Line by line, check the data for the string "computer" and state how many lines have it, nothing more.
____ Information given
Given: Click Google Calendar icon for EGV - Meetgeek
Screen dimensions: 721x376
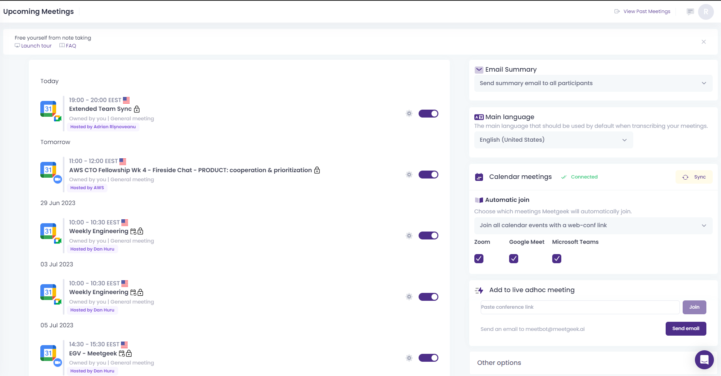Looking at the screenshot, I should [x=48, y=353].
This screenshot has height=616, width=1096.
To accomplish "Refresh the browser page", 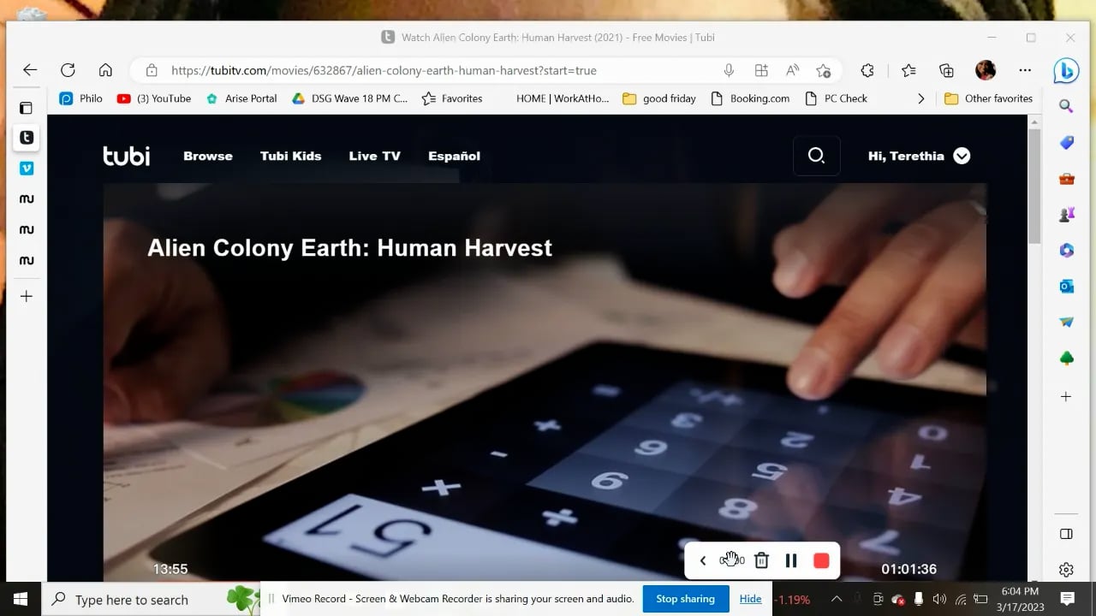I will coord(68,70).
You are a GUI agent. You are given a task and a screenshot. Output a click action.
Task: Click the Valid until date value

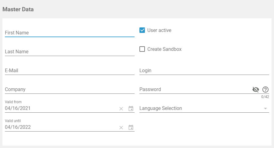click(18, 127)
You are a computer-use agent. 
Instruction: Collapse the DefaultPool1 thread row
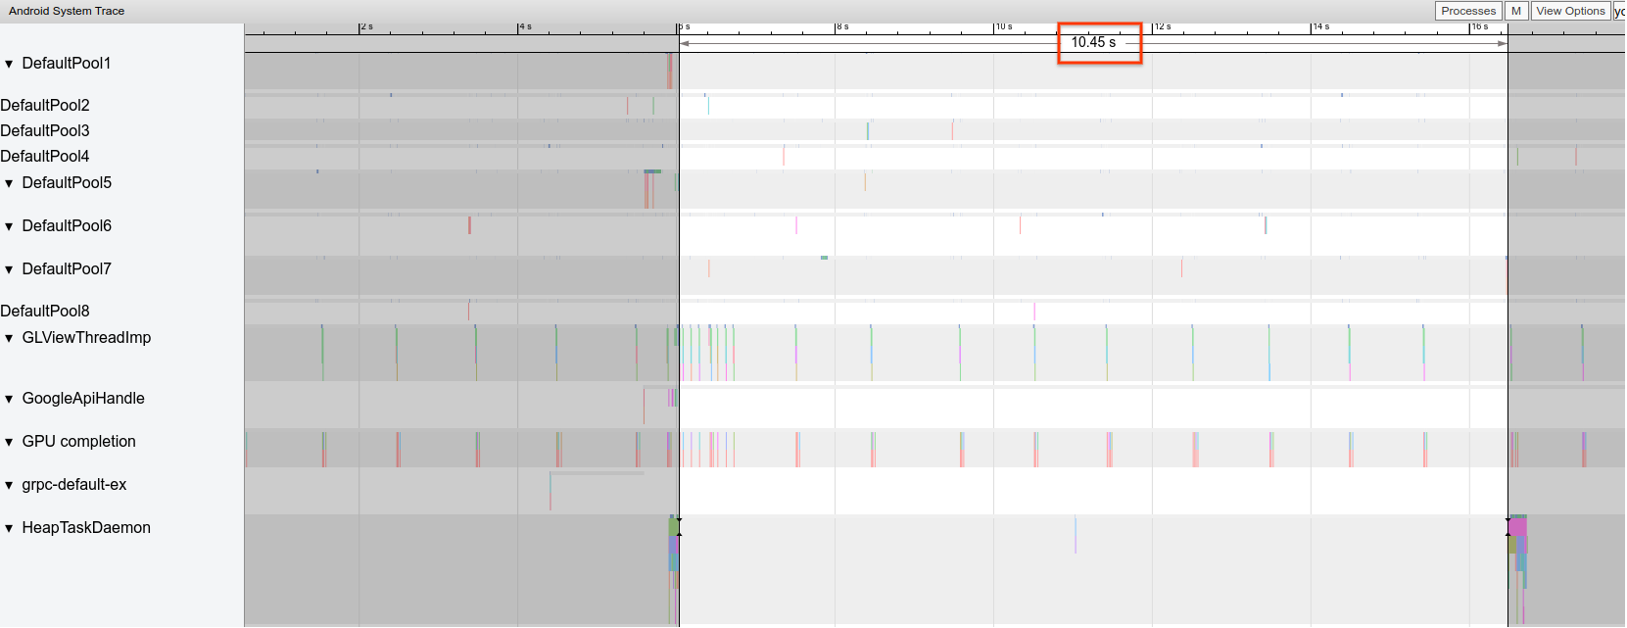9,64
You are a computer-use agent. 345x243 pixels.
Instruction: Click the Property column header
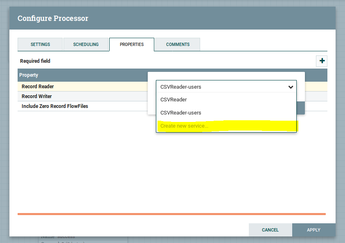pos(29,75)
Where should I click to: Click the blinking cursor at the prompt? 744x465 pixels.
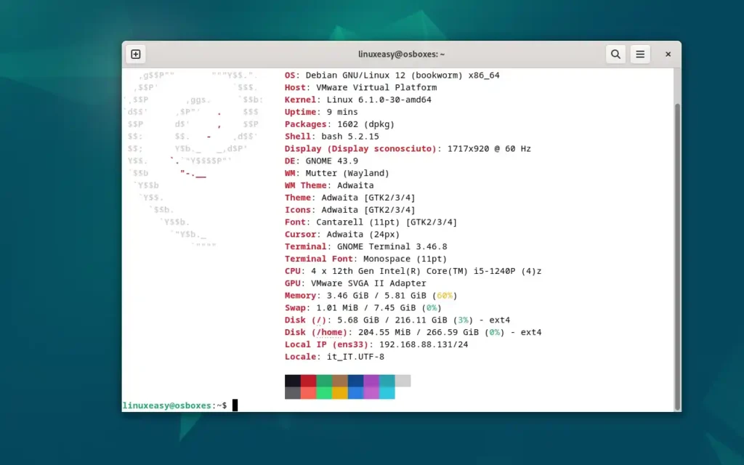click(x=234, y=405)
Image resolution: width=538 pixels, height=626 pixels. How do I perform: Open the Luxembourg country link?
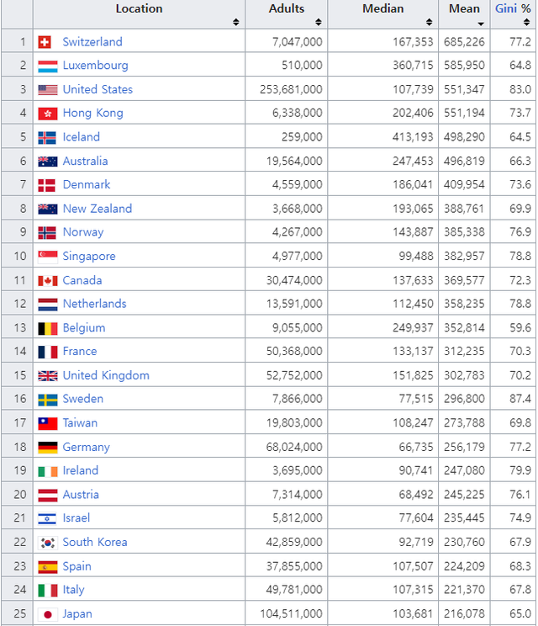coord(95,66)
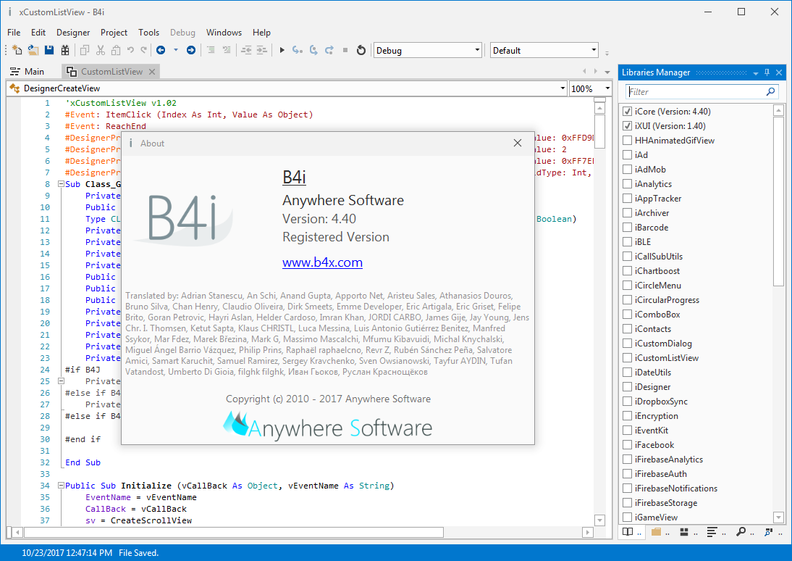792x561 pixels.
Task: Click the libraries Filter search field
Action: [x=695, y=92]
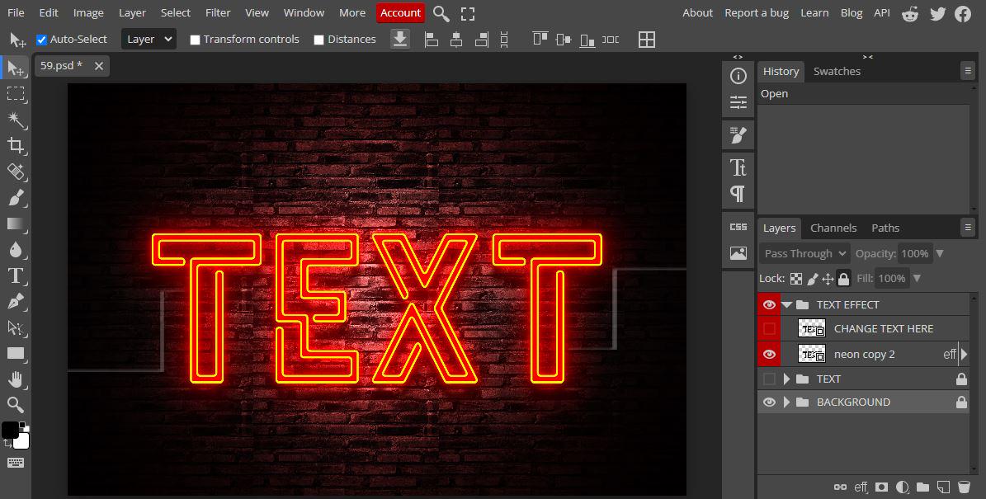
________
◆ Answer to this exercise: 2